The pattern specifies the number of rhymes in the poem and their arrangement: ABBA, ABBA, CCD, EDE for the French sonnet, ABAB, CDCD, EFEF, GG for the Shakespearean sonnet, ...
Oupoco lists 11 different models but there are many more. The most complete source of information on this subject is Jacques Roubaud's Quasi-Cristeaux (Web Edition Valérie Beaudouin & Anne F. Garréta).
The user can choose to restrict the corpus to a few authors. Beware, not all the authors selected will be included in the generated sonnet.

- Dates
This constraint allows the selection of authors according to time intervals.

- Themes
This constraint allows you to select the sonnets from which the verses are extracted on the basis of themes. The classification by theme was done by supervised learning.
The quality reflects the richness of the expected rhymes: rich rhymes, sufficient rhymes and poor rhymes (the quality of the rhyme is measured by the number of repeated sounds.

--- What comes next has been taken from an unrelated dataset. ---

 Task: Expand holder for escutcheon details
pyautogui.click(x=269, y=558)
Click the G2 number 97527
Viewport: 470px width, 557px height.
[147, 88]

If two words have one sound in common, the rhyme is said to be poor; if two words have two sounds in common, the rhyme is said to be sufficient; if two words have three or more sounds in common, the rhyme is said to be rich.
We propose 5 levels of rhyme quality:
- 1 (poor rhymes only),
- 2 (poor and sufficient rhymes),
- 3 (sufficient rhymes),
- 4 (sufficient and rich rhymes),
- 5 (rich rhymes).
Some constraints are obviously linked, notably dates and authors (this is why some boxes may appear in grey if they are not compatible with the choices already made).
Finally, it should be noted that the generated sonnets are not all perfect. Some constraints have not (yet) been taken into account. A single poem can be composed of mixed decasyllables and alexandrines, or a word can rhyme with itself, which is normally forbidden by the rules of versification. These points will be improved as soon as possible. They also depend indirectly on the richness of the database: the more sonnets the database contains, the more diversity it will offer and the more constraints it can support.